Os rinocerontes chegaram ao zôo há cinco anos, e a única explicação achada para sua morte é que o feno contivesse um alto nível da bactéria "clostridia", que teria afetado os animais. "É difícil chegar a uma conclusão porque outros três rinocerontes brancos, dois machos e uma fêmea jovem, não foram afetados tão gravemente pelo mesmo feno", declarou Potter.
Os cinco rinocerontes adoeceram na semana passada, mas Mazithi, uma fêmea de 17 anos, piorou e morreu na sexta-feira, enquanto Mbili, de cinco anos e filhote da anterior, morreu vinte e quatro horas mais tarde. "É possível que estivessem sofrendo algum outro tipo de infecção ou tivessem as defesas baixas, seria a única explicação", acrescentou o veterinário.
Potter disse que a perda das duas fêmeas foi uma pequena tragédia, especialmente após ter falado com especialistas internacionais em animais selvagens e ter podido determinar a possível causa da doença.
No entanto, reconheceu que oferecer o tratamento adequado aos rinocerontes afetados -injeções periódicas- seria "impossível", já que os animais "são enormes e fortes e se movimentam constantemente, e necessitariam de pelo menos 60 litros de líquido para salvar-se".
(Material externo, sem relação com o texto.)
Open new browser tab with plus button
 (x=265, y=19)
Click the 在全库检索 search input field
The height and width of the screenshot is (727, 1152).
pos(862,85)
O rinoceronte branco, que habita a África Central e Oriental, está em perigo de extinção pela destruição de seu habitat e sua caça incontrolada, já que a crença popular atribui a seu chifre, formado por pêlos queratinizados, propriedades afrodisíacas. Com um peso de 1.800 a 2.800 quilos, é o segundo maior mamífero terrestre depois do elefante, e vive normalmente entre 40 e 60 anos.